Stored data

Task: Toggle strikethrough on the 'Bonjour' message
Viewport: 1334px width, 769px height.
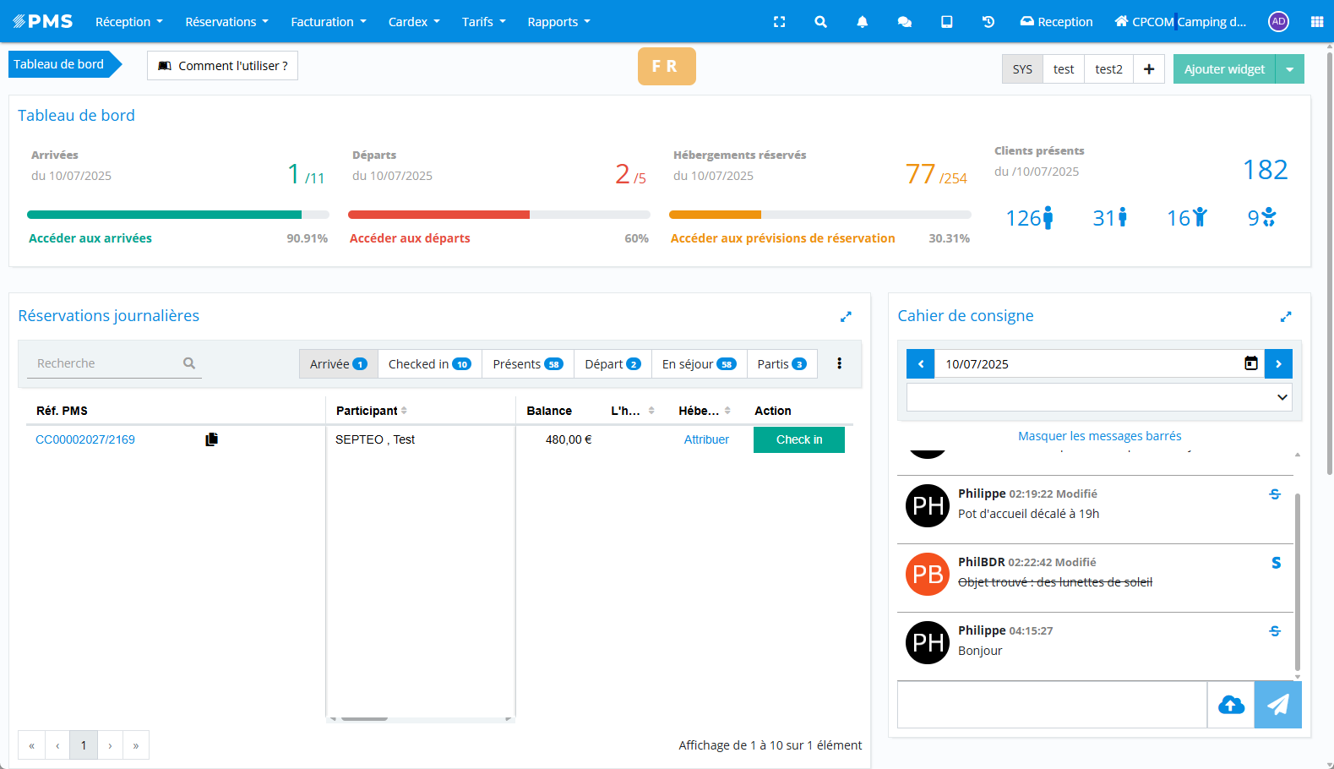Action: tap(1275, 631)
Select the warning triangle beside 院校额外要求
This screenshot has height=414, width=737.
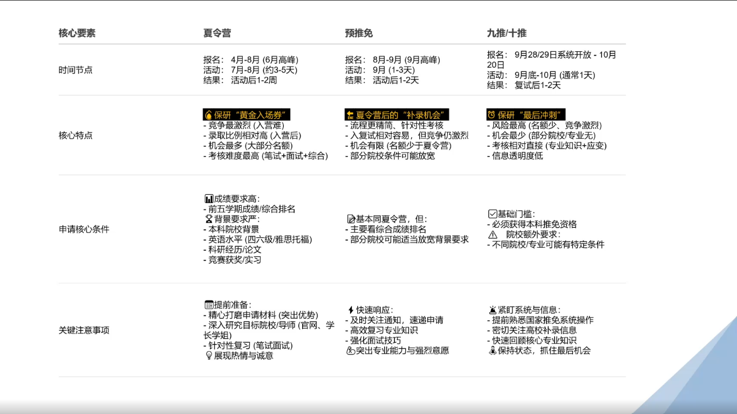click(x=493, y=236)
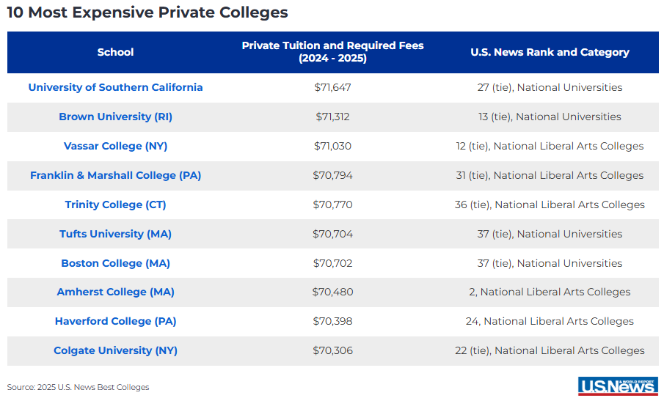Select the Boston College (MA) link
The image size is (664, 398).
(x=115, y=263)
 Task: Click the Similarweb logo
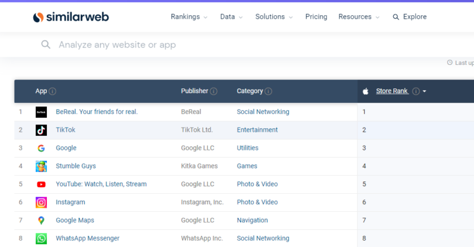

TRY IT -
Above are the entries; copy out every line among them that contains the word "Task".

SOLUTION TO THE EXERCISE -
Task: Toggle strikethrough on the 'Bonjour' message
 Task: Click the Similarweb logo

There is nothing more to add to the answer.